## [Exercise goal]
Starting with the line with "Cookie notice (676, 630)" and going on through the end of the items, rename "Privacy notice" to "Privacy statement" and leave every other part of those lines as it is. Leave the pictures out of your answer.

[Recorded data]
= = =
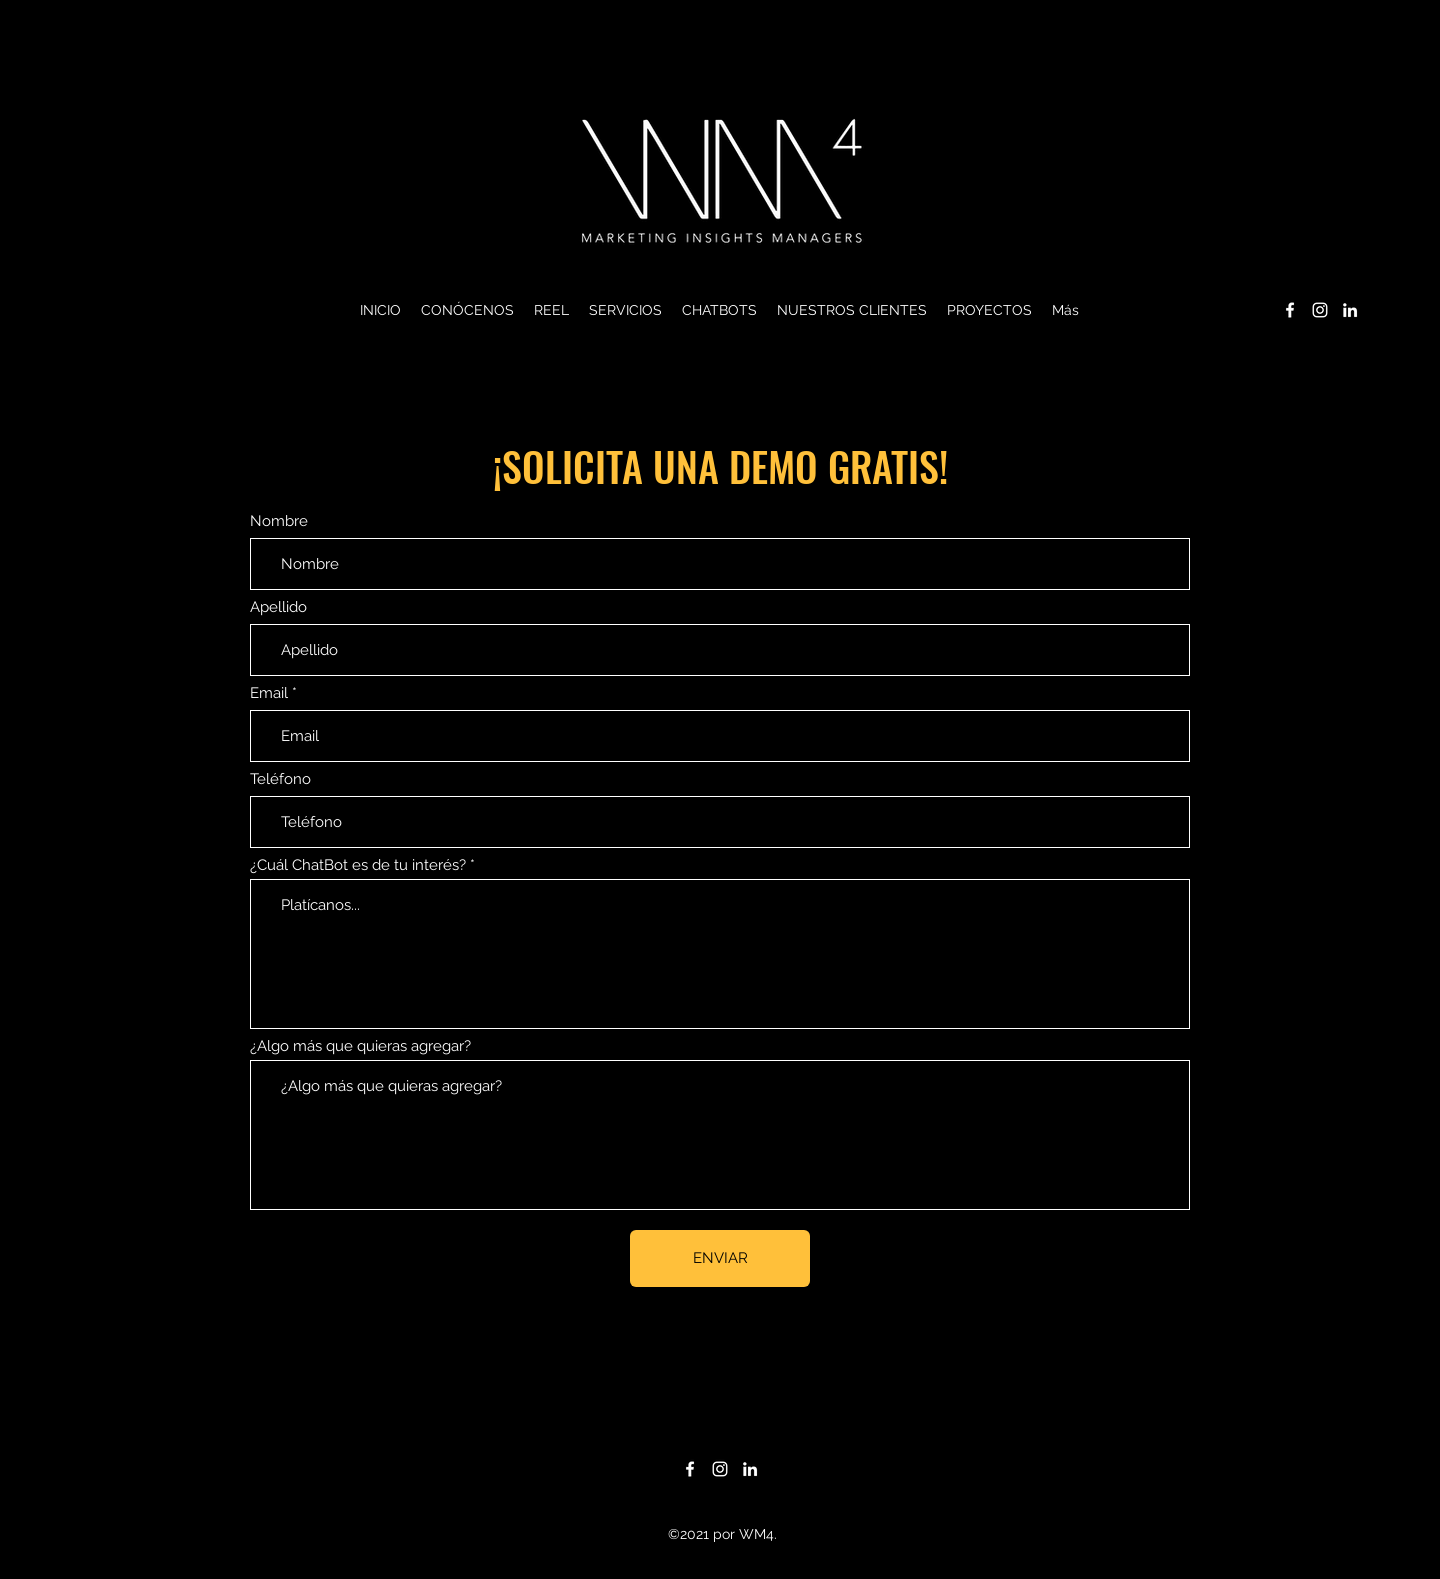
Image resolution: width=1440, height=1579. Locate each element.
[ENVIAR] (720, 1258)
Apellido (278, 607)
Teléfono (280, 779)
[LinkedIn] (1350, 310)
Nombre (279, 521)
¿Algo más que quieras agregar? (360, 1046)
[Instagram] (1320, 310)
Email (269, 693)
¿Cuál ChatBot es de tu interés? (358, 865)
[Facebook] (1290, 310)
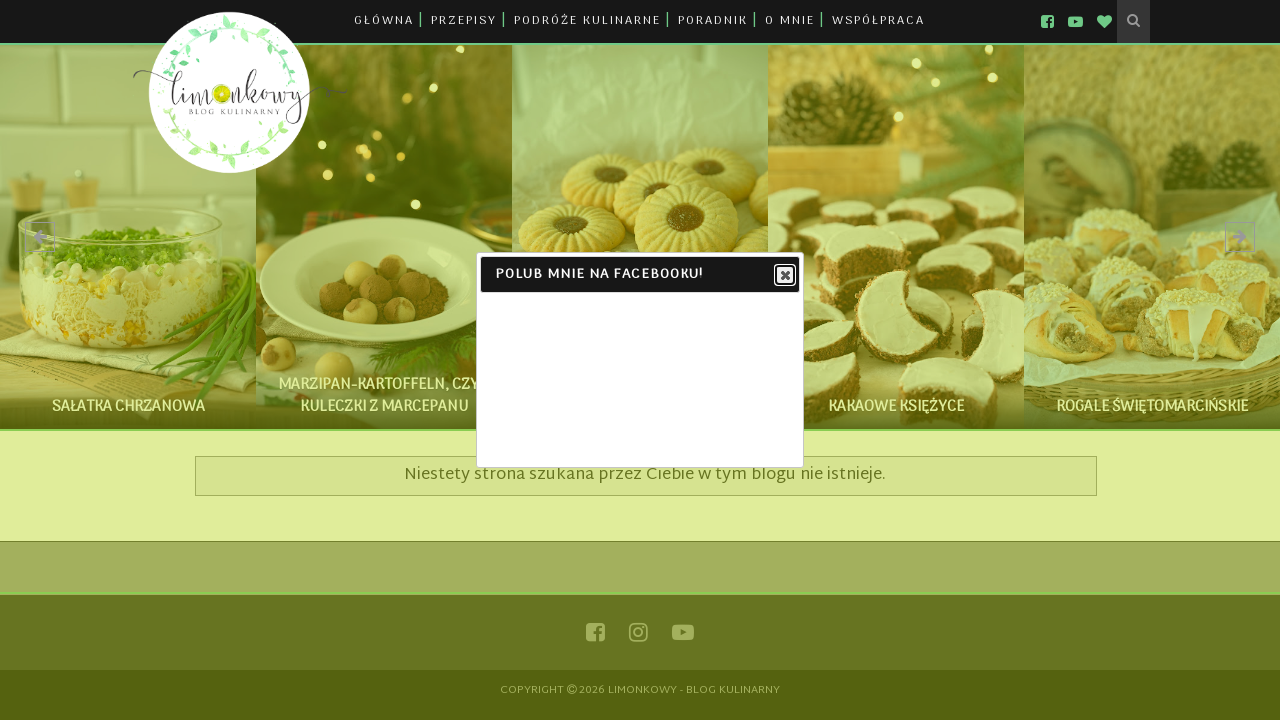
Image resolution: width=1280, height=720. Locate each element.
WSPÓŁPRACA (878, 21)
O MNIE (790, 21)
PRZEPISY (464, 21)
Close (784, 276)
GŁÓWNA (384, 21)
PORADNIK (713, 21)
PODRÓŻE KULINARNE (587, 21)
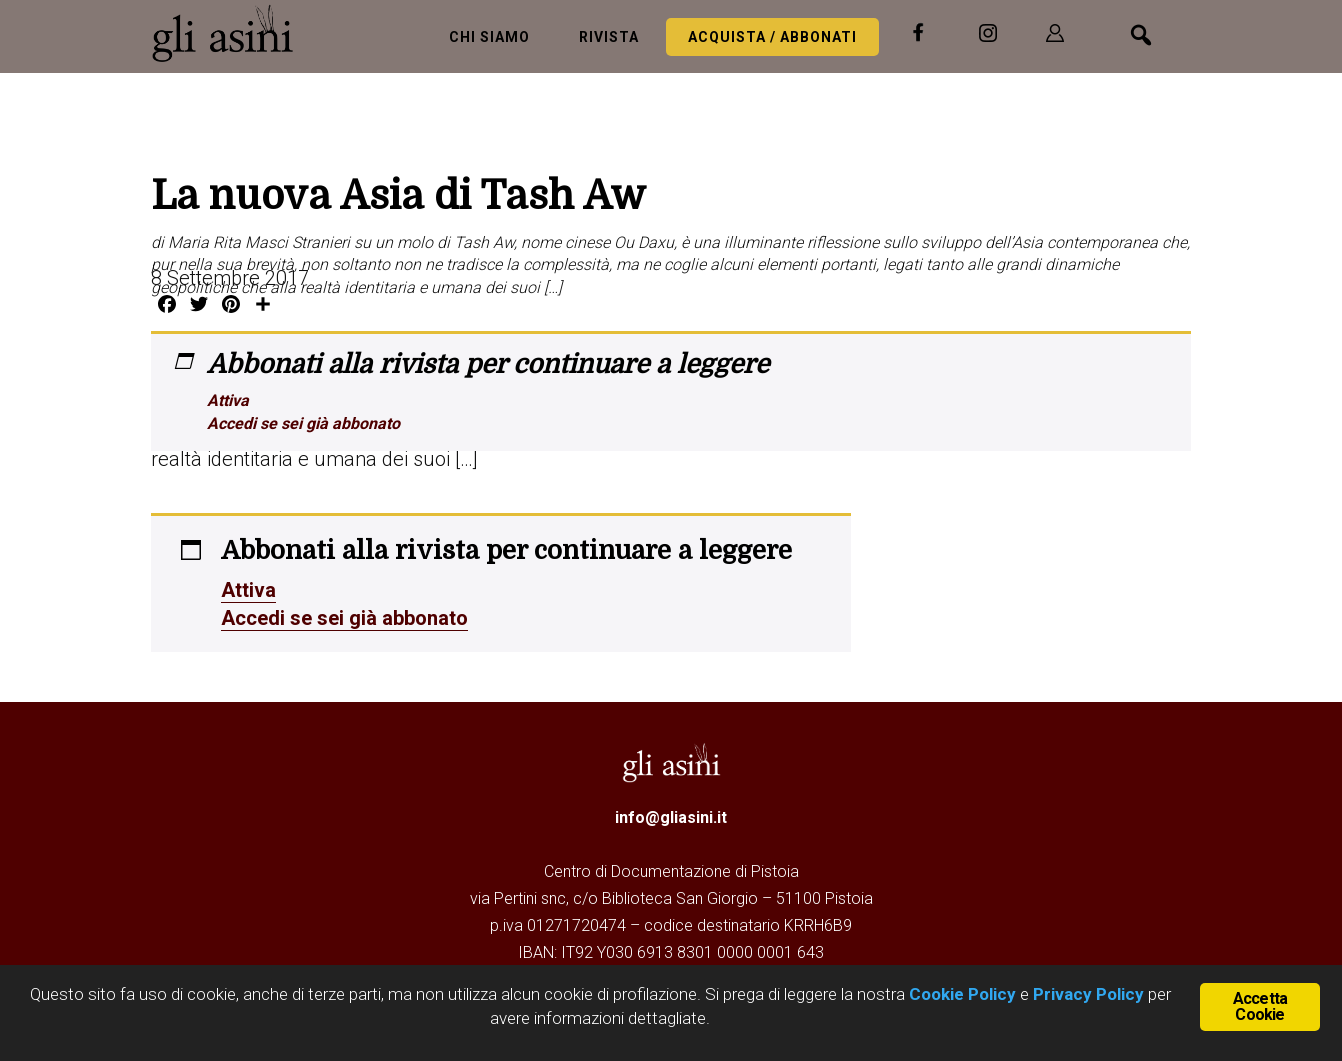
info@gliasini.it (671, 817)
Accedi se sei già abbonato (303, 423)
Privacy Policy (1088, 994)
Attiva (228, 400)
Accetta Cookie (1260, 1006)
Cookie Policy (960, 994)
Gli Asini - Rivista (231, 33)
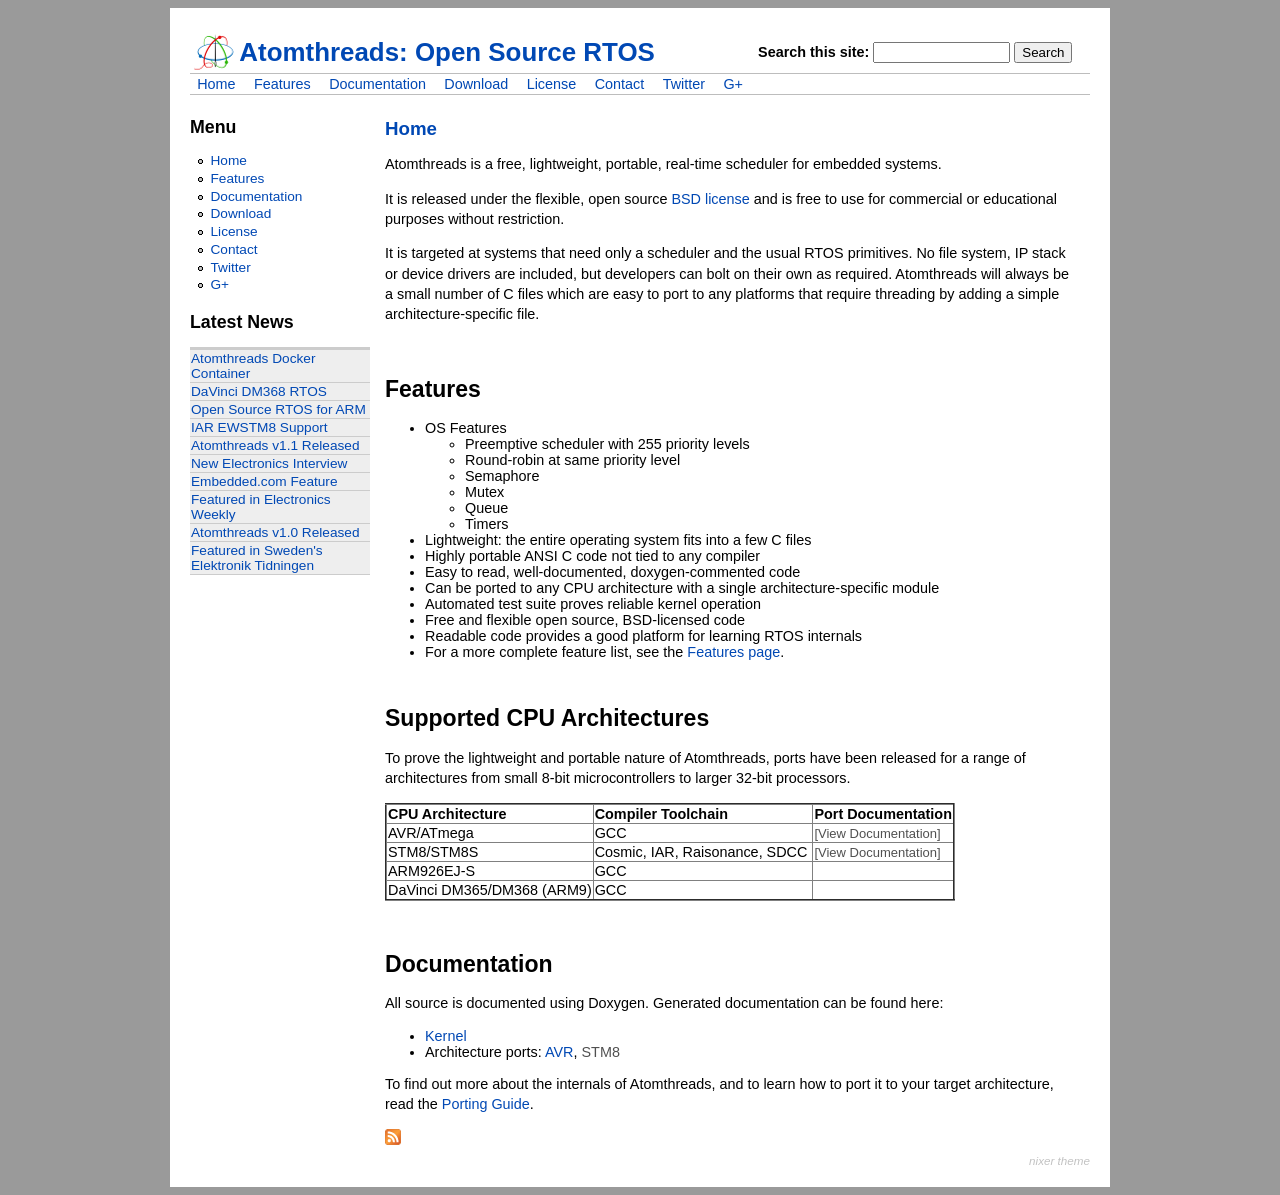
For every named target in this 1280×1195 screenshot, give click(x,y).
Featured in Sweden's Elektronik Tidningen (257, 558)
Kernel (446, 1036)
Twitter (684, 84)
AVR (559, 1052)
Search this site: (815, 52)
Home (216, 84)
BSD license (710, 199)
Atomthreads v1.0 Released (275, 532)
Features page (733, 652)
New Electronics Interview (269, 463)
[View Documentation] (877, 833)
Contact (620, 84)
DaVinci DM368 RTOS (259, 391)
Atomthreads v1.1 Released (275, 445)
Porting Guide (486, 1104)
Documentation (377, 84)
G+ (733, 84)
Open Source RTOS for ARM (278, 409)
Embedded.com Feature (264, 481)
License (552, 84)
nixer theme (1059, 1160)
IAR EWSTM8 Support (259, 427)
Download (476, 84)
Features (282, 84)
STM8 (601, 1052)
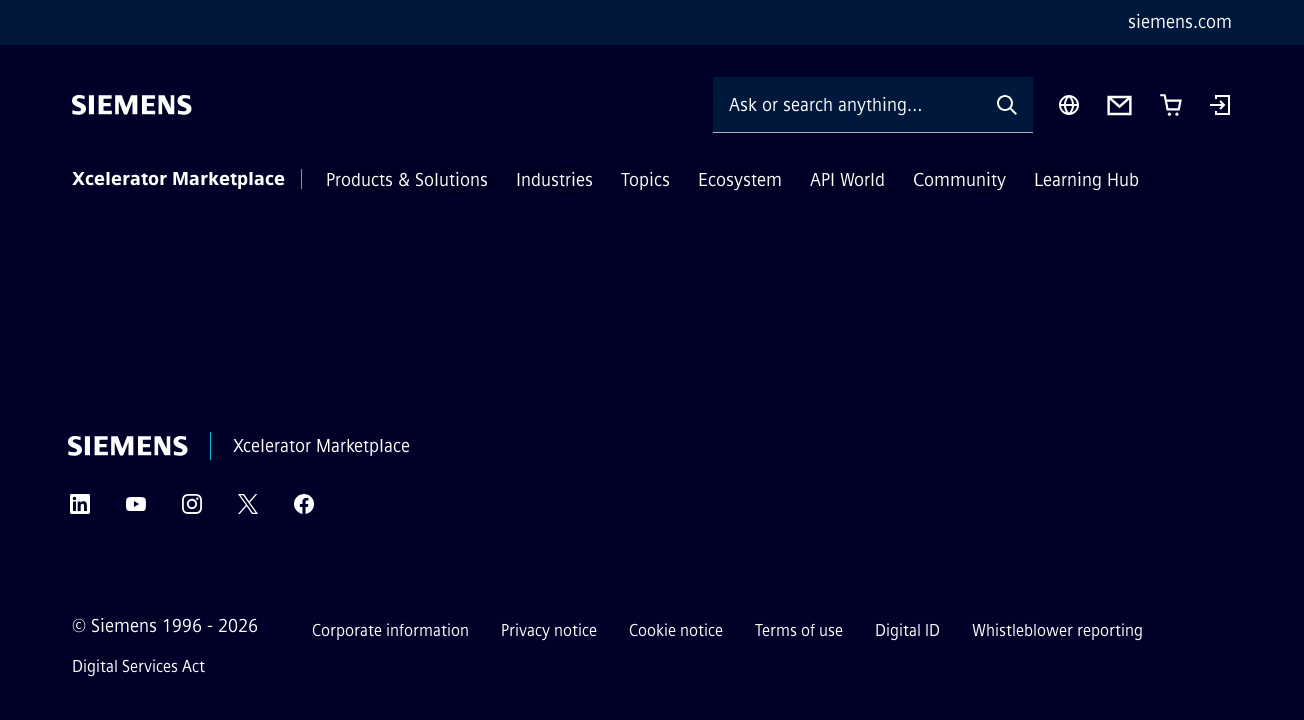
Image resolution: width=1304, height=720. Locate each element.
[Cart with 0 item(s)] (1171, 105)
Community (959, 180)
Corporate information (390, 630)
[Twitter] (248, 510)
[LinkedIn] (80, 510)
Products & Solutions (407, 180)
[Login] (1220, 107)
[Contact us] (1119, 105)
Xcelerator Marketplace (178, 179)
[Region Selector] (1069, 105)
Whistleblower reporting (1057, 630)
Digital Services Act (138, 666)
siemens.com (1180, 22)
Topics (645, 180)
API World (847, 180)
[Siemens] (132, 105)
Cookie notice (676, 630)
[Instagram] (192, 510)
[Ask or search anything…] (847, 104)
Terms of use (799, 630)
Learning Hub (1086, 180)
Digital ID (907, 630)
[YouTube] (136, 510)
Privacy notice (549, 630)
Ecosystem (740, 180)
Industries (554, 180)
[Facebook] (304, 510)
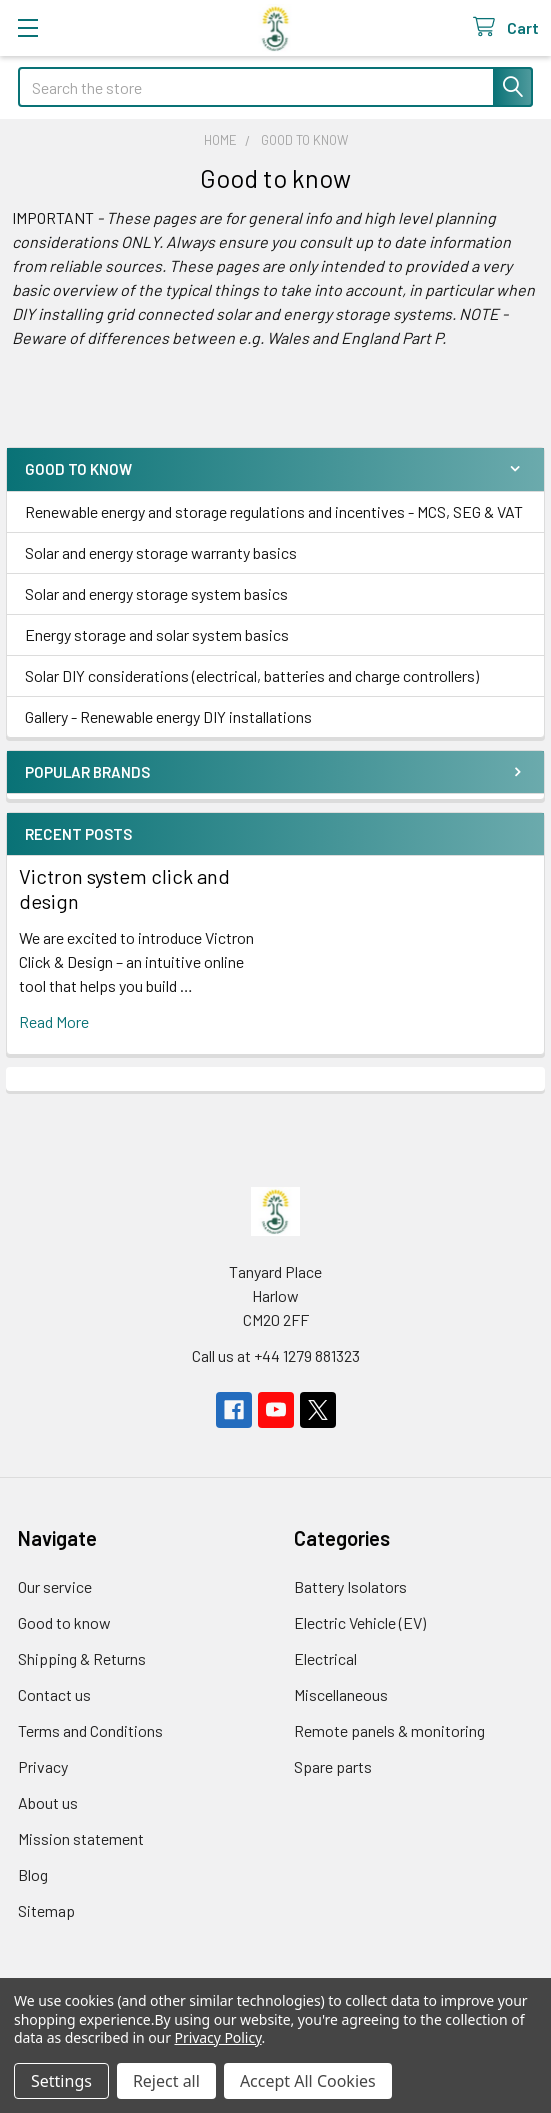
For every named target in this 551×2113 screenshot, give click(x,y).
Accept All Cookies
= = =
## [Response to the exercise]
Cookie notice (676, 630)
[Instagram] (192, 510)
[Ask or search anything…] (847, 104)
Terms of use (799, 630)
Learning Hub (1086, 180)
Digital ID (907, 630)
[YouTube] (136, 510)
Privacy statement (549, 630)
Ecosystem (740, 180)
Industries (554, 180)
[Facebook] (304, 510)
For every named target in this 551×2113 screenshot, give click(x,y).
Accept All Cookies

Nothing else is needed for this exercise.